I’ve watched another three episodes of season 7 of Buffy. But I still feel like I’m not really committed.
It’s not having the impact it should. I never put S7 at the top of my personal list of Buffy seasons but it wasn’t bottom either. And I defended it against those who thought it had lost the former glory. But watching these first 4 eps I’m struck by how not amazing they are. Not even sure they’re that good. They’re OK.
I think a lot of what I enjoyed about them before came from being immersed in the show and being a fan. So there are lines or character moments that you like because it’s such a Xander thing to say, or Anya’s being Anya. The throw-away funny lines aren’t quite as funny somehow.
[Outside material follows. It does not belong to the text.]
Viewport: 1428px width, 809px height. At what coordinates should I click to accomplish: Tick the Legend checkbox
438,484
Now my brain tries to tell me that a way to fix this is to re-watch earlier seasons. Maybe start at 6 or 5 or 4. So you build up that immersion again. Trouble is the further back you go the more well-worn they are. There are some – still I believe – truly great eps back there, but they’re also ones I’ve watch a lot. And if I really go back (to S1) I’m concerned I might trigger emotional memories of that time and to be honest… well my Buffy fandom was an escape from everything my life wasn’t at the time. I had run away from God and the church. I had no real friends (this was before Melissa). I was lonely.
Does that mean I’ll never re-visit the earlier seasons? Maybe. Maybe I will when even more time has passed.
Will I carry on with S7? I think so. For now. Ep 5 was a favourite when I first saw it. One of the few I watched a few times. It was also one with a lot of “fan service” in it. It’ll be interesting to see if it still has the same impact when my fanishness has waned.